───── Records for the exercise ─────

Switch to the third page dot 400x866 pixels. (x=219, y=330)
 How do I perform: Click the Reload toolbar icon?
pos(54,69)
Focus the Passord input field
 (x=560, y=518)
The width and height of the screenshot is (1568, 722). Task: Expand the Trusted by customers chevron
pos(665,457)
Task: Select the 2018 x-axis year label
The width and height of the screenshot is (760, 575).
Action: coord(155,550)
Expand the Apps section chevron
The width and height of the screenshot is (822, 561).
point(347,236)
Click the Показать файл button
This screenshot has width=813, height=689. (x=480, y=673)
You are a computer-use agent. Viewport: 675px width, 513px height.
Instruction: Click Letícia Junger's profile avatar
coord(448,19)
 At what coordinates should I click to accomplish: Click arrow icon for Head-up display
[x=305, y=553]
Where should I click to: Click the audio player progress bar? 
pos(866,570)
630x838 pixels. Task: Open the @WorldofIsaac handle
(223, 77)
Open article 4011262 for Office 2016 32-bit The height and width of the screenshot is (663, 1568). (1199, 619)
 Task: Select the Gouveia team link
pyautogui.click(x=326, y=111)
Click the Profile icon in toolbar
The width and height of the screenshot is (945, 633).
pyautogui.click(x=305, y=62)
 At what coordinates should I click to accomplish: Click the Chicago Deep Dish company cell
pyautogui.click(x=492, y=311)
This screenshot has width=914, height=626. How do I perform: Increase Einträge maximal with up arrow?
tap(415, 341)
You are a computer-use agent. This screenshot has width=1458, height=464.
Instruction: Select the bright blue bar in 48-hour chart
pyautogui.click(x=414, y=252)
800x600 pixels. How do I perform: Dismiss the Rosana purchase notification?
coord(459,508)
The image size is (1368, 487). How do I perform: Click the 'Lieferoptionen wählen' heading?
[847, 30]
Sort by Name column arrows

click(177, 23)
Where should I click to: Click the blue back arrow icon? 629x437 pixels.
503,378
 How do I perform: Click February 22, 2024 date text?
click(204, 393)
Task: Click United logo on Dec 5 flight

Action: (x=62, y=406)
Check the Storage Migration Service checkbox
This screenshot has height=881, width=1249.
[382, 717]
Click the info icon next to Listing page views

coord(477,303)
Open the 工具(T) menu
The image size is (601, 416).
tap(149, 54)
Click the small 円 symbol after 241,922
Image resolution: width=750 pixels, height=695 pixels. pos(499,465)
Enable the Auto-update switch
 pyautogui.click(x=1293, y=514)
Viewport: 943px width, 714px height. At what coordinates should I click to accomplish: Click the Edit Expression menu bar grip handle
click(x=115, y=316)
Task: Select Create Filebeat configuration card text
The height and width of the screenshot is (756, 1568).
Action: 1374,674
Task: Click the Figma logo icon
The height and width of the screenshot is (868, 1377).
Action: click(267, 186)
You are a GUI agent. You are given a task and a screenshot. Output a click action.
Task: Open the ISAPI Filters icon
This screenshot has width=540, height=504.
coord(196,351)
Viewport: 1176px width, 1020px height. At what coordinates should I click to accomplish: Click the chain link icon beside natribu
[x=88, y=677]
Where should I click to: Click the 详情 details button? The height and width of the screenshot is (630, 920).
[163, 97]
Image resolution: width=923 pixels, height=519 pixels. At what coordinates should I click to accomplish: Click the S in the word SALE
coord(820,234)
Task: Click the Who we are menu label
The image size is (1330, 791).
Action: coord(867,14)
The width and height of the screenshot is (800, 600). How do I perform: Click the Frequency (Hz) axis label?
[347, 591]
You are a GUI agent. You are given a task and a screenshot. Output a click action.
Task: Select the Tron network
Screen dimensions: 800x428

─────

What you need to do: Reproduce all of the lines above verbatim, from the first to the last.

Answer to this problem:
Switch to the third page dot 400x866 pixels. (x=219, y=330)
 How do I perform: Click the Reload toolbar icon?
pos(54,69)
Focus the Passord input field
 (x=560, y=518)
The width and height of the screenshot is (1568, 722). Task: Expand the Trusted by customers chevron
pos(665,457)
Task: Select the 2018 x-axis year label
The width and height of the screenshot is (760, 575).
Action: coord(155,550)
Expand the Apps section chevron
The width and height of the screenshot is (822, 561).
point(347,236)
Click the Показать файл button
This screenshot has width=813, height=689. (x=480, y=673)
You are a computer-use agent. Viewport: 675px width, 513px height.
Instruction: Click Letícia Junger's profile avatar
coord(448,19)
 At what coordinates should I click to accomplish: Click arrow icon for Head-up display
[x=305, y=553]
Where should I click to: Click the audio player progress bar? 
pos(866,570)
630x838 pixels. Task: Open the @WorldofIsaac handle
(223, 77)
Open article 4011262 for Office 2016 32-bit The height and width of the screenshot is (663, 1568). (1199, 619)
 Task: Select the Gouveia team link
pyautogui.click(x=326, y=111)
Click the Profile icon in toolbar
The width and height of the screenshot is (945, 633).
pyautogui.click(x=305, y=62)
 At what coordinates should I click to accomplish: Click the Chicago Deep Dish company cell
pyautogui.click(x=492, y=311)
This screenshot has width=914, height=626. How do I perform: Increase Einträge maximal with up arrow?
tap(415, 341)
You are a computer-use agent. This screenshot has width=1458, height=464.
Instruction: Select the bright blue bar in 48-hour chart
pyautogui.click(x=414, y=252)
800x600 pixels. How do I perform: Dismiss the Rosana purchase notification?
coord(459,508)
The image size is (1368, 487). How do I perform: Click the 'Lieferoptionen wählen' heading?
[847, 30]
Sort by Name column arrows

click(177, 23)
Where should I click to: Click the blue back arrow icon? 629x437 pixels.
503,378
 How do I perform: Click February 22, 2024 date text?
click(204, 393)
Task: Click United logo on Dec 5 flight

Action: (x=62, y=406)
Check the Storage Migration Service checkbox
This screenshot has height=881, width=1249.
[382, 717]
Click the info icon next to Listing page views

coord(477,303)
Open the 工具(T) menu
The image size is (601, 416).
tap(149, 54)
Click the small 円 symbol after 241,922
Image resolution: width=750 pixels, height=695 pixels. pos(499,465)
Enable the Auto-update switch
 pyautogui.click(x=1293, y=514)
Viewport: 943px width, 714px height. At what coordinates should I click to accomplish: Click the Edit Expression menu bar grip handle
click(x=115, y=316)
Task: Select Create Filebeat configuration card text
The height and width of the screenshot is (756, 1568).
Action: 1374,674
Task: Click the Figma logo icon
The height and width of the screenshot is (868, 1377).
Action: click(267, 186)
You are a GUI agent. You are given a task and a screenshot. Output a click action.
Task: Open the ISAPI Filters icon
This screenshot has width=540, height=504.
coord(196,351)
Viewport: 1176px width, 1020px height. At what coordinates should I click to accomplish: Click the chain link icon beside natribu
[x=88, y=677]
Where should I click to: Click the 详情 details button? The height and width of the screenshot is (630, 920).
[163, 97]
Image resolution: width=923 pixels, height=519 pixels. At what coordinates should I click to accomplish: Click the S in the word SALE
coord(820,234)
Task: Click the Who we are menu label
The image size is (1330, 791).
Action: coord(867,14)
The width and height of the screenshot is (800, 600). How do I perform: Click the Frequency (Hz) axis label?
[347, 591]
You are a GUI agent. You are given a task and a screenshot. Output a click action.
Task: Select the Tron network
Screen dimensions: 800x428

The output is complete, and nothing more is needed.